Apple makes major AI advance with image generation technology rivaling DALL-E and Midjourney

Join the event trusted by enterprise leaders for nearly two decades. VB Transform brings together the people building real enterprise AI strategy. Learn more
Apple‘s machine learning research team has developed a breakthrough AI system for generating high-resolution images that could challenge the dominance of diffusion models, the technology powering popular image generators like DALL-E and Midjourney.
The advancement, detailed in a research paper published last week, introduces “STARFlow,” a system developed by Apple researchers in collaboration with academic partners that combines normalizing flows with autoregressive transformers to achieve what the team calls “competitive performance” with state-of-the-art diffusion models.
The breakthrough comes at a critical moment for Apple, which has faced mounting criticism over its struggles with artificial intelligence. At Monday’s Worldwide Developers Conference, the company unveiled only modest AI updates to its Apple Intelligence platform, highlighting the competitive pressure facing a company that many view as falling behind in the AI arms race.
“To our knowledge, this work is the first successful demonstration of normalizing flows operating effectively at this scale and resolution,” wrote the research team, which includes Apple machine learning researchers Jiatao Gu, Joshua M. Susskind, and Shuangfei Zhai, along with academic collaborators from institutions including UC Berkeley and Georgia Tech.
How Apple is fighting back against OpenAI and Google in the AI wars
The STARFlow research represents Apple’s broader effort to develop distinctive AI capabilities that could differentiate its products from competitors. While companies like Google and OpenAI have dominated headlines with their generative AI advances, Apple has been working on alternative approaches that could offer unique advantages.
The research team tackled a fundamental challenge in AI image generation: scaling normalizing flows to work effectively with high-resolution images. Normalizing flows, a type of generative model that learns to transform simple distributions into complex ones, have traditionally been overshadowed by diffusion models and generative adversarial networks in image synthesis applications.
“STARFlow achieves competitive performance in both class-conditional and text-conditional image generation tasks, approaching state-of-the-art diffusion models in sample quality,” the researchers wrote, demonstrating the system’s versatility across different types of image synthesis challenges.
Inside the mathematical breakthrough that powers Apple’s new AI system
Apple’s research team introduced several key innovations to overcome the limitations of existing normalizing flow approaches. The system employs what researchers call a “deep-shallow design,” using “a deep Transformer block [that] captures most of the model representational capacity, complemented by a few shallow Transformer blocks that are computationally efficient yet substantially beneficial.”
The breakthrough also involves operating in the “latent space of pretrained autoencoders, which proves more effective than direct pixel-level modeling,” according to the paper. This approach allows the model to work with compressed representations of images rather than raw pixel data, significantly improving efficiency.

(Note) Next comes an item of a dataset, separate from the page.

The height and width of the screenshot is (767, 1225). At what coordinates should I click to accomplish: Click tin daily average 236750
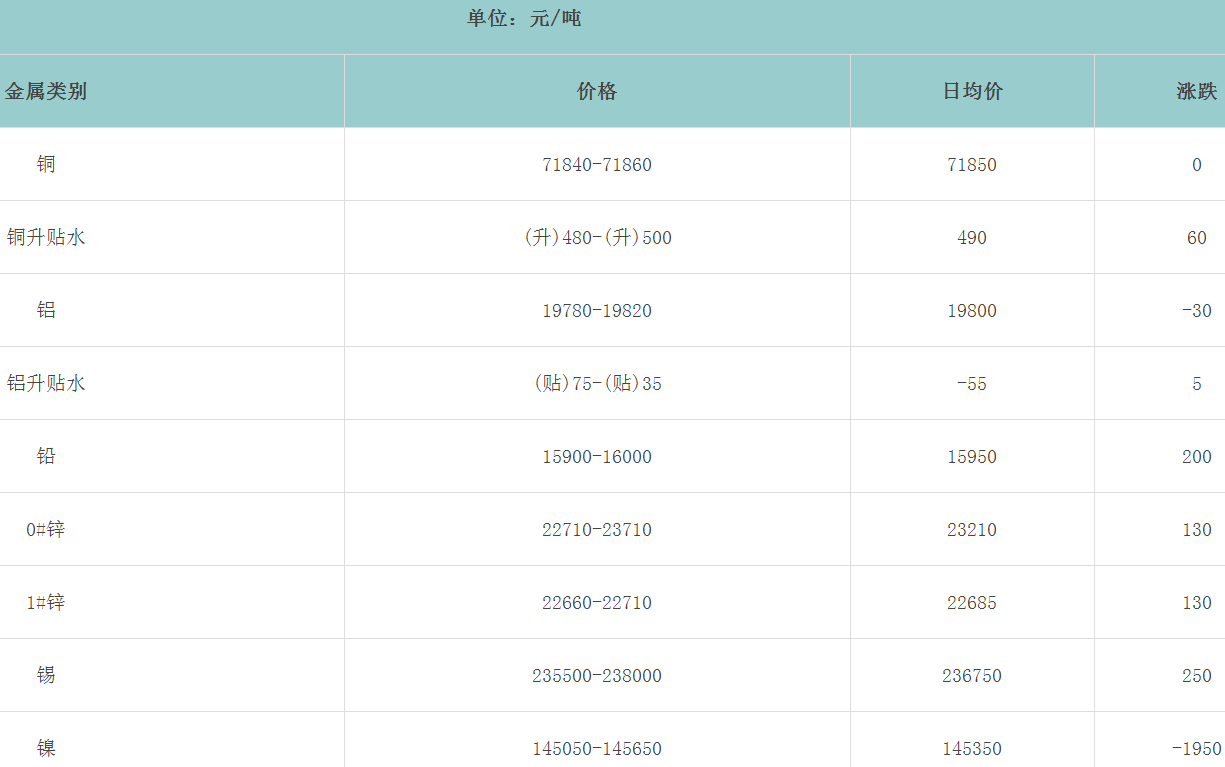[972, 676]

Unlike diffusion models, which rely on iterative denoising processes, STARFlow maintains the mathematical properties of normalizing flows, enabling “exact maximum likelihood training in continuous spaces without discretization.”

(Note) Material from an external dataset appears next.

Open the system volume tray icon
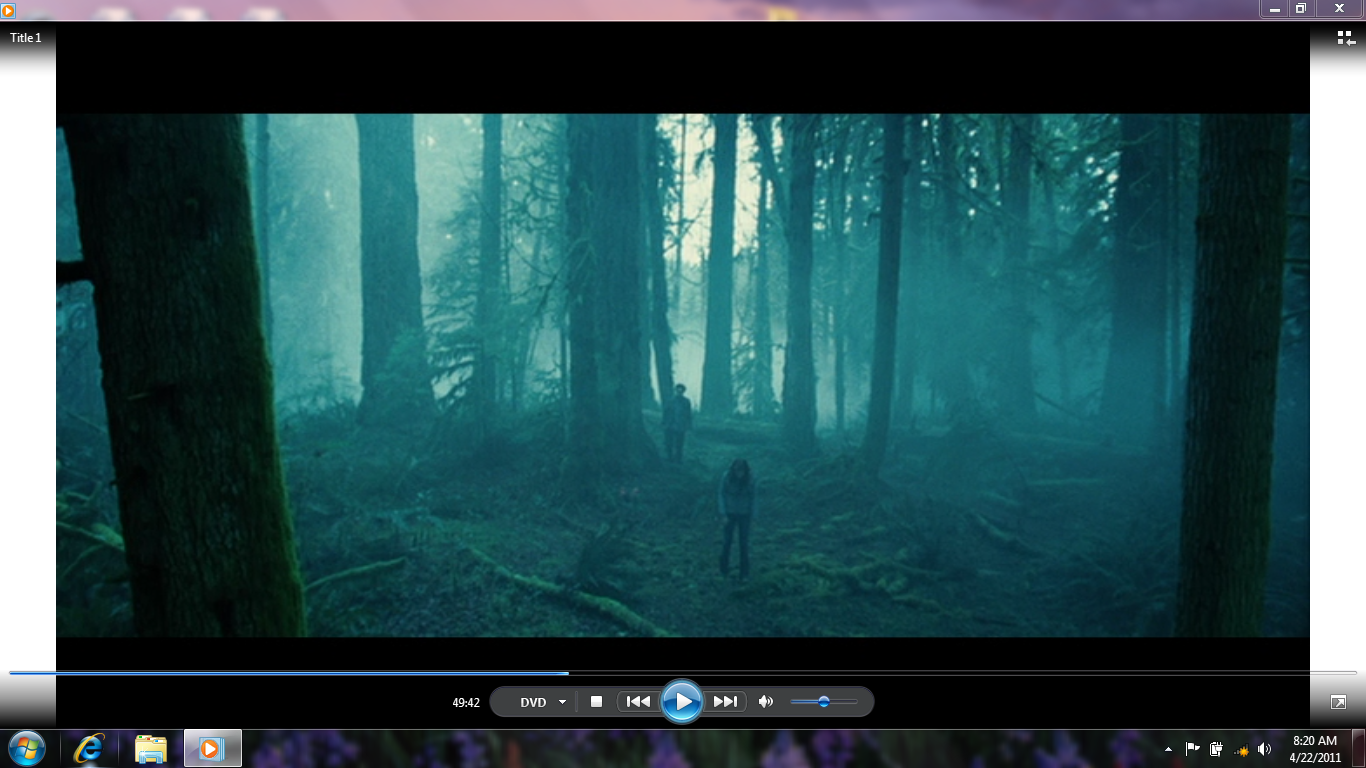pyautogui.click(x=1262, y=748)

What STARFlow means for Apple’s future iPhone and Mac products
The research arrives as Apple faces increasing pressure to demonstrate meaningful progress in artificial intelligence. A recent Bloomberg analysis highlighted how Apple Intelligence and Siri have struggled to compete with rivals, while Apple’s modest announcements at WWDC this week underscored the company’s challenges in the AI space.
For Apple, STARFlow’s exact likelihood training could offer advantages in applications requiring precise control over generated content or in scenarios where understanding model uncertainty is critical for decision-making — potentially valuable for enterprise applications and on-device AI capabilities that Apple has emphasized.

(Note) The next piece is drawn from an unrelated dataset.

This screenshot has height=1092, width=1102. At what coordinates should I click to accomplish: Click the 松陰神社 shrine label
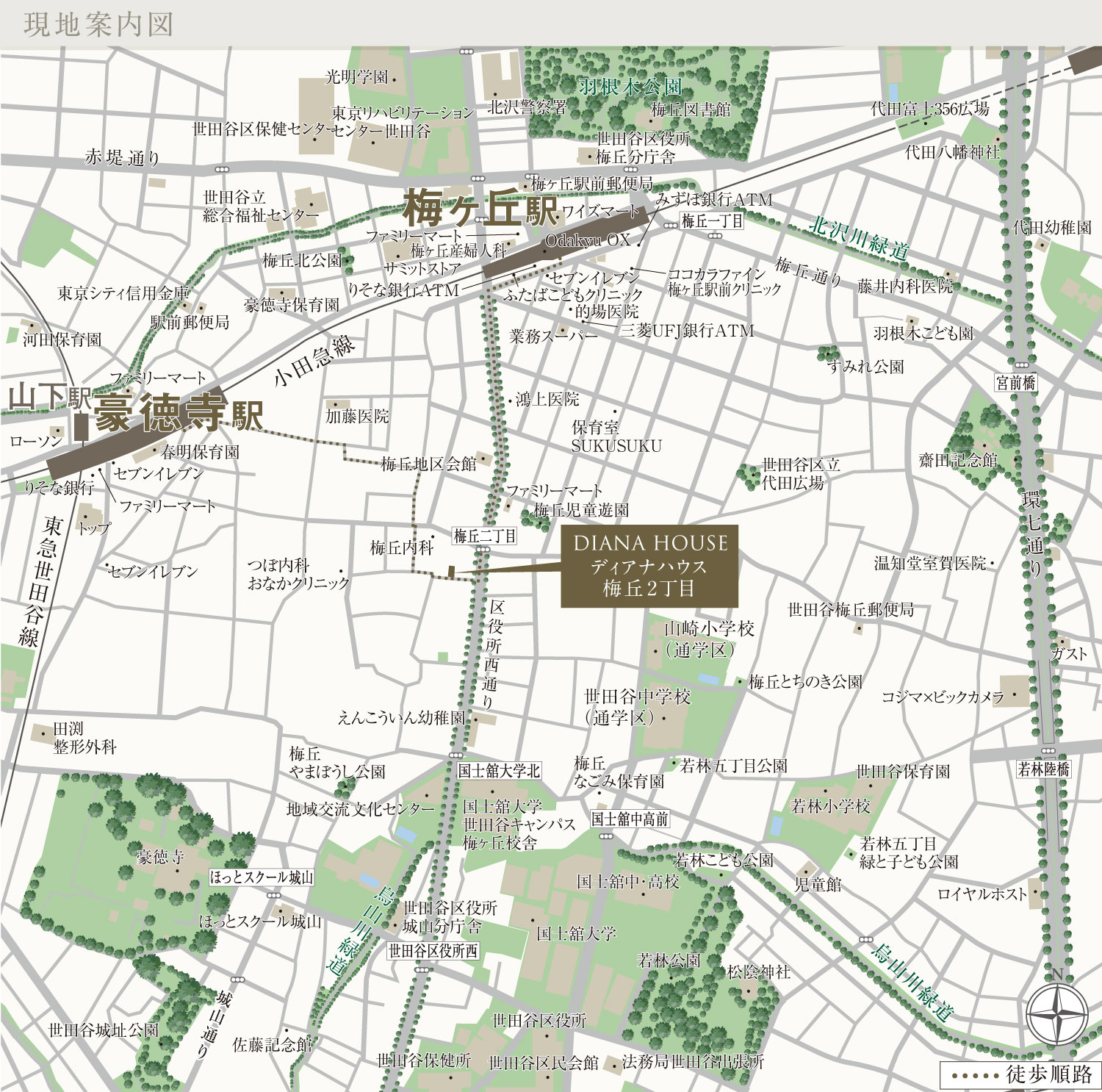[759, 971]
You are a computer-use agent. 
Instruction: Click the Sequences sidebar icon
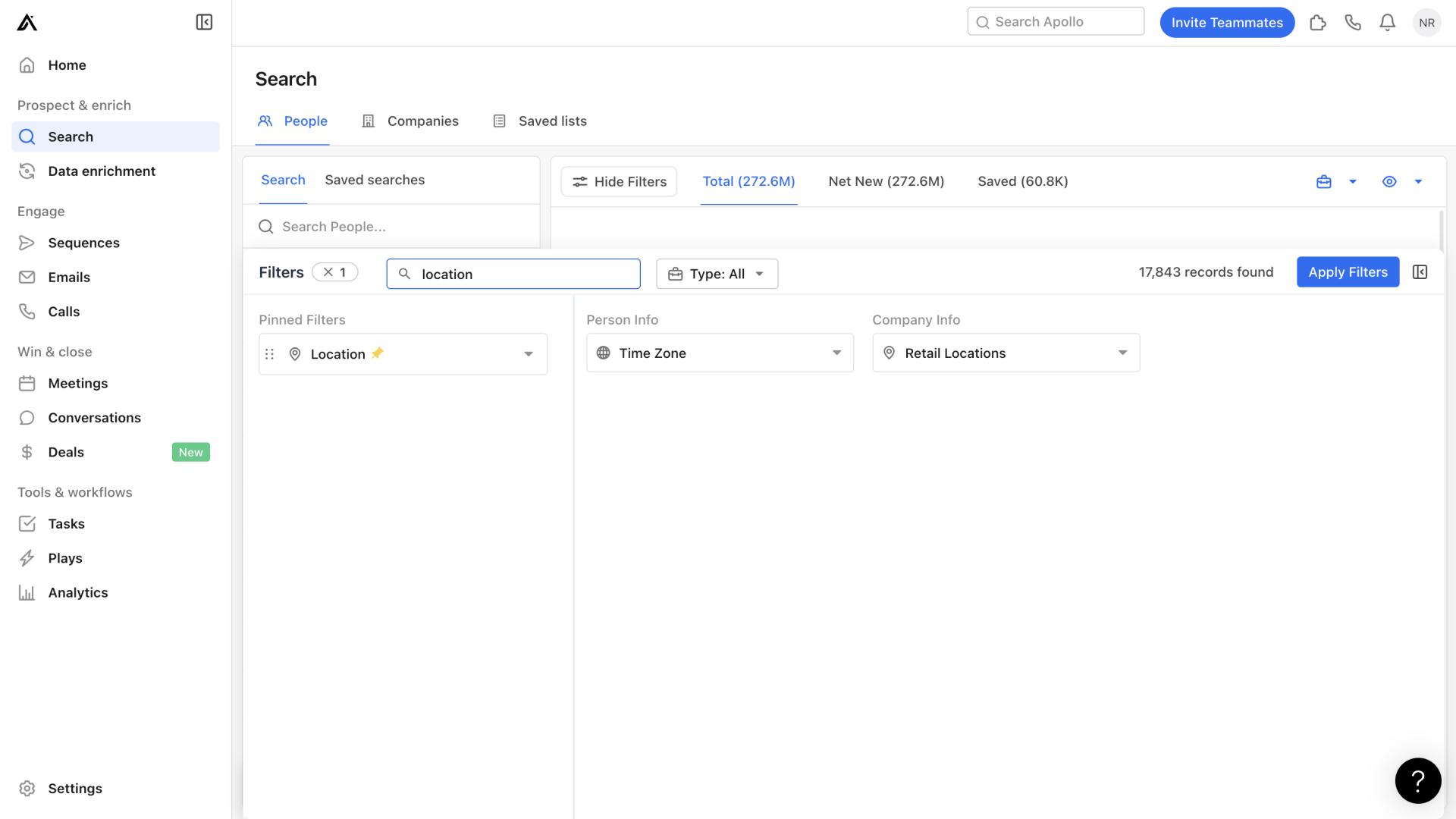tap(27, 243)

The research demonstrates that alternative approaches to diffusion models can achieve comparable results, potentially opening new avenues for innovation that could play to Apple’s strengths in hardware-software integration and on-device processing.
Why Apple is betting on university partnerships to solve its AI problem
The research exemplifies Apple’s strategy of collaborating with leading academic institutions to advance its AI capabilities. Co-author Tianrong Chen, a PhD student at Georgia Tech who interned with Apple’s machine learning research team, brings expertise in stochastic optimal control and generative modeling.
The collaboration also includes Ruixiang Zhang from UC Berkeley’s mathematics department and Laurent Dinh, a machine learning researcher known for pioneering work on flow-based models during his time at Google Brain and DeepMind.
“Crucially, our model remains an end-to-end normalizing flow,” the researchers emphasized, distinguishing their approach from hybrid methods that sacrifice mathematical tractability for improved performance.
The full research paper is available on arXiv, providing technical details for researchers and engineers looking to build upon this work in the competitive field of generative AI. While STARFlow represents a significant technical achievement, the real test will be whether Apple can translate such research breakthroughs into the kind of consumer-facing AI features that have made competitors like ChatGPT household names. For a company that once revolutionized entire industries with products like the iPhone, the question isn’t whether Apple can innovate in AI — it’s whether they can do it fast enough.